■ WHAT NEEDS TO BE DONE
Your reply should contain only the line with "CORSO ONLINE - Aggiornamento Coordinatore" and the lines after it through the end of the data, each written out exactly.

****************************************

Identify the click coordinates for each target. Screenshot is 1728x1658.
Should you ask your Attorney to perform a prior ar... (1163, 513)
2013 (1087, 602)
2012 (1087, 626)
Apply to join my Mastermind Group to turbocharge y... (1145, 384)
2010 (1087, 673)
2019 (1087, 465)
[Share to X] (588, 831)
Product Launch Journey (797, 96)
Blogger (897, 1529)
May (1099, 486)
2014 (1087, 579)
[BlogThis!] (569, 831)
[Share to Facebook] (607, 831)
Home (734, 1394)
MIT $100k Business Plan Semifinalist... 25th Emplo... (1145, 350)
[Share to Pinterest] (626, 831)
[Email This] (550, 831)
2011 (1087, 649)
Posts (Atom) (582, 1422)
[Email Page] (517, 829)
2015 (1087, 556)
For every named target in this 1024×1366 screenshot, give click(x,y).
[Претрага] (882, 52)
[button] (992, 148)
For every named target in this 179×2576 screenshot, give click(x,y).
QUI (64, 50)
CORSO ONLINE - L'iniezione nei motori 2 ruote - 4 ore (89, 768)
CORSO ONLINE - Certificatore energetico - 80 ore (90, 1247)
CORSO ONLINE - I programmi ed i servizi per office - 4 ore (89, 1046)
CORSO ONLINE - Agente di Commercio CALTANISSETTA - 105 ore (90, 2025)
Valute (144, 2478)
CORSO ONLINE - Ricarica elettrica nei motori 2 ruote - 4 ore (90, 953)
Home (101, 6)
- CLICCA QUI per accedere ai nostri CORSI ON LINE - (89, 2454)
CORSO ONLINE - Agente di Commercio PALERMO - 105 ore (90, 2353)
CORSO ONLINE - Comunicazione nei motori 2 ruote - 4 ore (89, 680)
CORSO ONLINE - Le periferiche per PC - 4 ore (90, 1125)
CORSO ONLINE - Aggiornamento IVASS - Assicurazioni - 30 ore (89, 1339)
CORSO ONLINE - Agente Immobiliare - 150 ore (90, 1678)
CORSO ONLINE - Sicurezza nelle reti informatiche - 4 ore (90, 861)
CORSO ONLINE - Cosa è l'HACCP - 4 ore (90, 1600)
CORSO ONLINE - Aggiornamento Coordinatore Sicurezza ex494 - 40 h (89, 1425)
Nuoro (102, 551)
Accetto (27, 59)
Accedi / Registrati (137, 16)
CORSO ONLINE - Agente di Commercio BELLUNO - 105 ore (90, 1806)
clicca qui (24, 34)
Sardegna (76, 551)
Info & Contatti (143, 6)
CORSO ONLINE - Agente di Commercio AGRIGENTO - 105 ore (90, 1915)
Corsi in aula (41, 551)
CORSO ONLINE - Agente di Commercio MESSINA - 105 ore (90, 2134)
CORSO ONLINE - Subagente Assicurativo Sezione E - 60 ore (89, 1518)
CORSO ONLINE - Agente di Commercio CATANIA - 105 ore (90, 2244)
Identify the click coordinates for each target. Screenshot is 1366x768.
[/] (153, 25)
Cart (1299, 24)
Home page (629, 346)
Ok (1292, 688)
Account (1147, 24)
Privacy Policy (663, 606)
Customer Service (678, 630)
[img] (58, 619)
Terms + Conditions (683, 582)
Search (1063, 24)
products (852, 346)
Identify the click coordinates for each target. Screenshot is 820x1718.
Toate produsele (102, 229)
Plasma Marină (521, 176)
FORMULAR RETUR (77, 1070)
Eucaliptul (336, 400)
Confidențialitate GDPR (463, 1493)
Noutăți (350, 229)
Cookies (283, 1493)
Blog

****************************************

■ SOLUTION TO THIS TASK
CORSO ONLINE - Aggiornamento Coordinatore Sicurezza ex494 - 40 h (89, 1425)
Nuoro (102, 551)
Accetto (27, 59)
Accedi / Registrati (137, 16)
CORSO ONLINE - Agente di Commercio BELLUNO - 105 ore (90, 1806)
clicca qui (24, 34)
Sardegna (76, 551)
Info & Contatti (143, 6)
CORSO ONLINE - Agente di Commercio AGRIGENTO - 105 ore (90, 1915)
Corsi in aula (41, 551)
CORSO ONLINE - Agente di Commercio MESSINA - 105 ore (90, 2134)
CORSO ONLINE - Subagente Assicurativo Sezione E - 60 ore (89, 1518)
CORSO ONLINE - Agente di Commercio CATANIA - 105 ore (90, 2244)
Identify the click coordinates for each target. Screenshot is 1366x768.
[/] (153, 25)
Cart (1299, 24)
Home page (629, 346)
Ok (1292, 688)
Account (1147, 24)
Privacy Policy (663, 606)
Customer Service (678, 630)
[img] (58, 619)
Terms + Conditions (683, 582)
Search (1063, 24)
products (852, 346)
Identify the click coordinates for each target. Screenshot is 820x1718.
Toate produsele (102, 229)
Plasma Marină (521, 176)
FORMULAR RETUR (77, 1070)
Eucaliptul (336, 400)
Confidențialitate GDPR (463, 1493)
Noutăți (350, 229)
Cookies (283, 1493)
Blog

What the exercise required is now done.